As enterprises navigate an increasingly varied and complex regulatory landscape, a common thread is emerging from major regulations like DORA (Digital Operational Resilience Act), the EU AI Act, and the NIST AI Risk Management Framework. Despite their different countries of origin, focus areas, and objectives, they all point to the same underlying requirement if organisations hope to achieve successful compliance: robust data governance.
When all regulatory roads lead to the same data governance destination, how can enterprises effectively navigate a path forward without running off course?
Out with the old
As a starting point, organisations need to get a handle on their data. This means understanding what data they have stored, where this information is stored, and who has access to this information.
It also requires a granular understanding of the type of data that they hold. For example, is this data a collection of sales figures and numbers – or is this personal data with Personally Identifiable Information (PII), such as scanned passport images, names, and home addresses?
The latter type of data could run afoul of any number of data privacy regulations. DORA’s laser focus on finance could pose issues if it’s found that customers who closed their bank or brokerage accounts didn’t have their data deleted after the usual five-to-seven-year retention period. (Even GDPR, to pluck another regulatory example from the pile, could be problematic: It famously gives consumers the right to have their data removed from systems).
A key piece of governance advice here is to ensure transparency around any retention policies and to clearly communicate them to all staff. Knowing what the retention policies for various types of data actually are – instead of having them buried in a dusty binder or hidden away on the company intranet – is the first step to making sure that information isn’t accidentally mishandled and that it isn’t being kept longer than strictly necessary.
Centralising content is another good preventative step. Bringing all the documents, emails, and other files together ensures that enterprises have “the full picture” in terms of what's contained within the organisation, and it has the added benefit of identifying any data that is either irrelevant, or no longer necessary, and can be disposed of.
Make “High Risk” more manageable
Data scattered across multiple systems isn’t just a potential landmine for DORA; it also could present problems with the EU AI Act. While the requirements within the act focus on governance of information that's been stored in systems, they also focus on the robustness of those systems themselves.
Specifically, it categorises AI systems by risk: Minimal, Limited, High-Risk, or Unacceptable Risk. For their part, enterprises need to do an honest accounting: In the event of a cyber-attack, what are the risk levels around a system that an enterprise is using? Is it likely to be a high point of risk? Does it have strong enough security elements to protect itself from an intruder?
The advice here for enterprises that want to harden their defenses around High-Risk systems is to ensure that they’re centralising their content in a system designed for a zero-trust framework, a powerful defense against threats.
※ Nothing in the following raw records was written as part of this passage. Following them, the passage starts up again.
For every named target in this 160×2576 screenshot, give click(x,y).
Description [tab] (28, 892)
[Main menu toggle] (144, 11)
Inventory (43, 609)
Instead of assuming that users or devices inside a network are safe, zero trust treats everything as potentially risky, whether it’s inside or outside the company. Additionally, every access request must be verified, authenticated, and authorized before it’s allowed. This is an instance where cybersecurity and data governance go hand in hand: You can’t properly govern data if it isn’t centralised and properly secured.
Nip AI bias in the bud
The NIST AI Risk Management Framework has a different focus, but data governance plays just as important a role in satisfactorily addressing its requirements. A voluntary guide from the U.S. government (via NIST), the AI Risk Management Framework aims to help companies use AI responsibly by spotting and managing risks like bias, privacy issues, or safety concerns.
In short, the goal is to build trustworthy AI – meaning it’s fair, transparent, safe, and accountable. None of this is possible without proper data governance.
The integrity of AI outputs hinges entirely on the data it consumes – so, having a centralised repository where all the data has been audited and vetted creates better responses on the AI side. This centralisation also allows organisations to easily identify what data is being used to train the AI model and to identify where any bias or other undesirable element is seeping into the AI.
Don’t downplay data governance
In the end, data governance isn’t just a compliance checkbox – it’s a foundational element for everything from risk management to ethical AI. Whether a new regulation comes from Europe or the United States, the message is clear: if enterprises want to stay ahead of regulatory scrutiny and on the right path, they need to get on board with data governance.